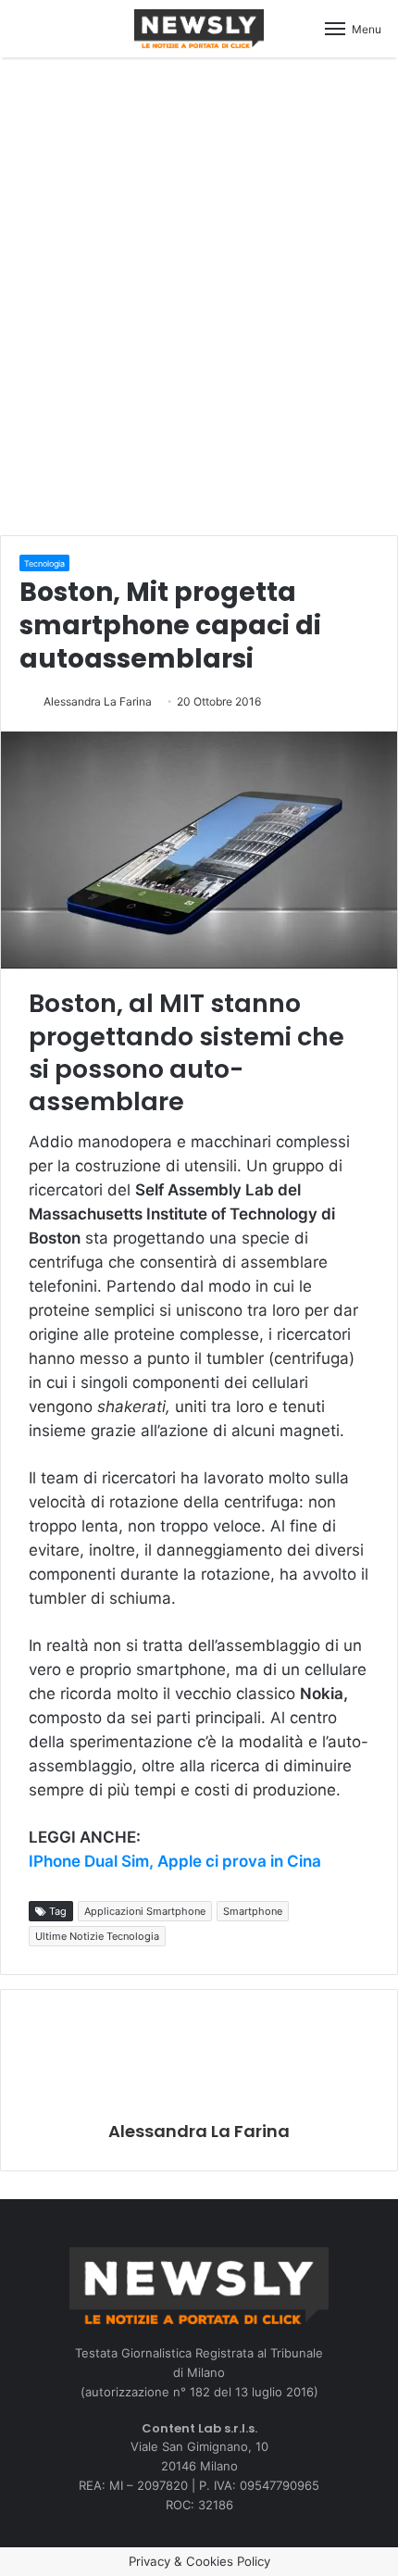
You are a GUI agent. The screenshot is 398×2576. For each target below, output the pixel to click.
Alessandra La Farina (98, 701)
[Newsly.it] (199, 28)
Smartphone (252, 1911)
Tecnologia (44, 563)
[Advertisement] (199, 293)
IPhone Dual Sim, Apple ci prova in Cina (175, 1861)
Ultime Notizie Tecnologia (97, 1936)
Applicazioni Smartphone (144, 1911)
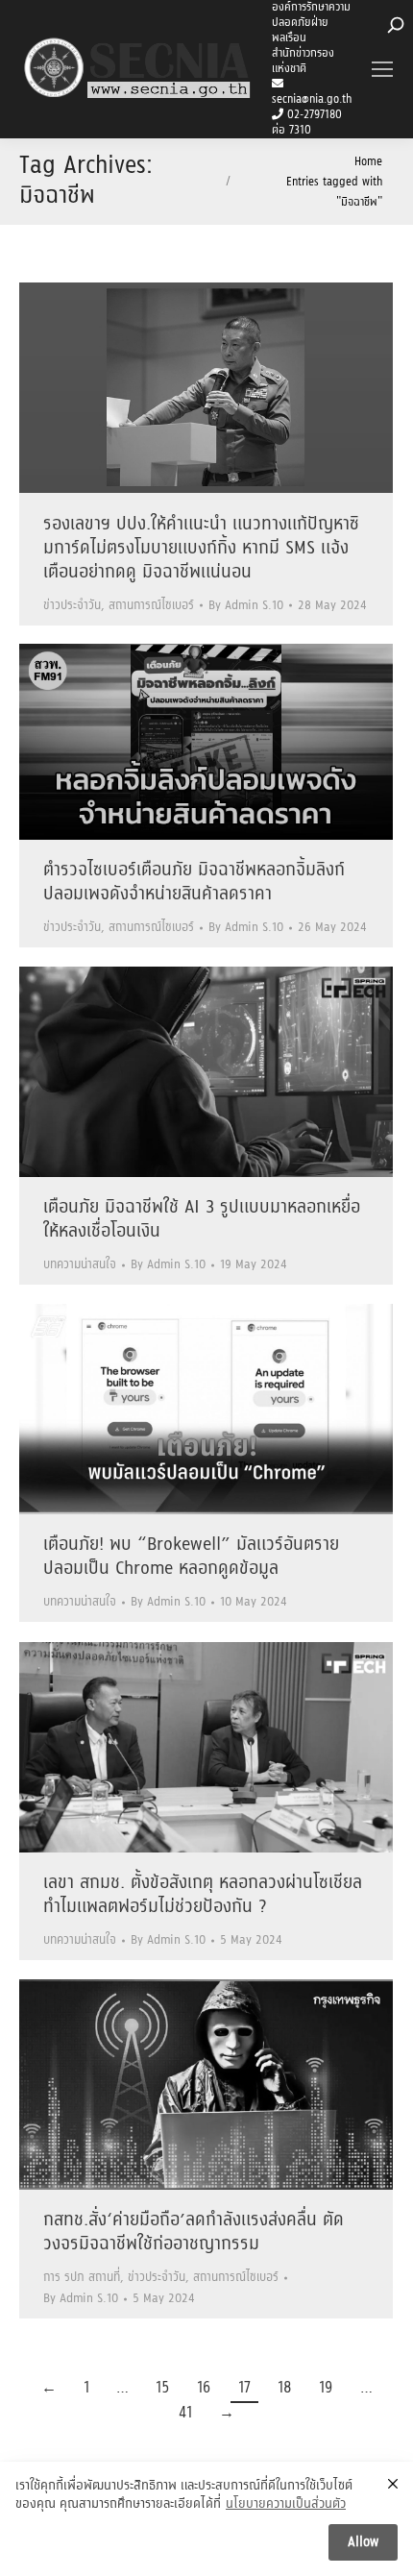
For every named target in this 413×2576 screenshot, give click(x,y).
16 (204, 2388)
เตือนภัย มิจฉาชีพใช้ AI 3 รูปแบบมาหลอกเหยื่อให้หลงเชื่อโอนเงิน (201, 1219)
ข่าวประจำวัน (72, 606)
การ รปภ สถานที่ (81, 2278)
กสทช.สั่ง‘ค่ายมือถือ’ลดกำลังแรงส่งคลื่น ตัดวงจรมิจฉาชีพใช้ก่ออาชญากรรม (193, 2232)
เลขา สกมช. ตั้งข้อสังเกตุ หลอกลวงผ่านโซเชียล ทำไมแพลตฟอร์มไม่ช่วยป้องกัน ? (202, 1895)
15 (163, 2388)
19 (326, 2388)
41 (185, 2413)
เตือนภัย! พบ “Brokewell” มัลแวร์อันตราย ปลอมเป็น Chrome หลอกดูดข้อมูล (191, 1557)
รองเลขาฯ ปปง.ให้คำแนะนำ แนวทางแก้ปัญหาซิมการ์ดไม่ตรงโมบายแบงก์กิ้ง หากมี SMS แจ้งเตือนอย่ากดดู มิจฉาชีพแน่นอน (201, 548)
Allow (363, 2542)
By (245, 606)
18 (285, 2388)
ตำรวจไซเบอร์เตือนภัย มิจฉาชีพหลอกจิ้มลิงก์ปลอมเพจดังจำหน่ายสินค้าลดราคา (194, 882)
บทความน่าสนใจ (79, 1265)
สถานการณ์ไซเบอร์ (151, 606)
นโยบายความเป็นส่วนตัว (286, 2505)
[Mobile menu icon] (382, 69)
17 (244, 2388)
-------
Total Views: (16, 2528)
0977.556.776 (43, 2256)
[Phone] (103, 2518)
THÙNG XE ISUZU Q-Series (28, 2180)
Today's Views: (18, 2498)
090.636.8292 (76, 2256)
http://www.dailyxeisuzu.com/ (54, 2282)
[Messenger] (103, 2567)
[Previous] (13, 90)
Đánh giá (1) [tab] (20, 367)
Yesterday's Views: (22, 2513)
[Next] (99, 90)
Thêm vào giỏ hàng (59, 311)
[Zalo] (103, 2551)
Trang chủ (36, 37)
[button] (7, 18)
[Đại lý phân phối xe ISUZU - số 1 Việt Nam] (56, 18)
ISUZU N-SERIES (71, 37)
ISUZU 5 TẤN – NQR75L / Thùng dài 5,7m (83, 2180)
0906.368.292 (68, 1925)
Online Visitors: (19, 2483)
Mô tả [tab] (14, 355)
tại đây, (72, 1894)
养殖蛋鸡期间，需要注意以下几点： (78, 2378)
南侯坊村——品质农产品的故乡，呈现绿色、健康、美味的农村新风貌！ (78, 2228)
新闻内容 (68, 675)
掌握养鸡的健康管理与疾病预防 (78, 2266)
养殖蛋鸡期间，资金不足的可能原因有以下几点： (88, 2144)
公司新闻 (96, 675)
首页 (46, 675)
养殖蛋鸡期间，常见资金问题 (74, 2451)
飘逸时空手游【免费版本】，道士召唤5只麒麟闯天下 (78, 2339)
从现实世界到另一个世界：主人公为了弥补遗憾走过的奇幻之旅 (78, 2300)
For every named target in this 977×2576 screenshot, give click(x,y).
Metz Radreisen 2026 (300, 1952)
-------
Given problem → Rewrite the entries from the line with "มิจฉาชีพหลอกจิ้มลิงก์ปลอมเพจดังจำหน่ายสินค้าลดราคา (194, 882)" to the line with "17 (244, 2388)", both included, keeping each request as it stands. Multiply every coordinate in the answers by 1.75 and round to whole numbers, with halves rounded up.

Solution to this exercise →
ตำรวจไซเบอร์เตือนภัย มิจฉาชีพหลอกจิ้มลิงก์ปลอมเพจดังจำหน่ายสินค้าลดราคา (340, 1544)
บทความน่าสนใจ (138, 2214)
สถานการณ์ไซเบอร์ (264, 1061)
นโยบายความเป็นส่วนตัว (501, 4384)
[Mobile menu icon] (669, 121)
17 (427, 4179)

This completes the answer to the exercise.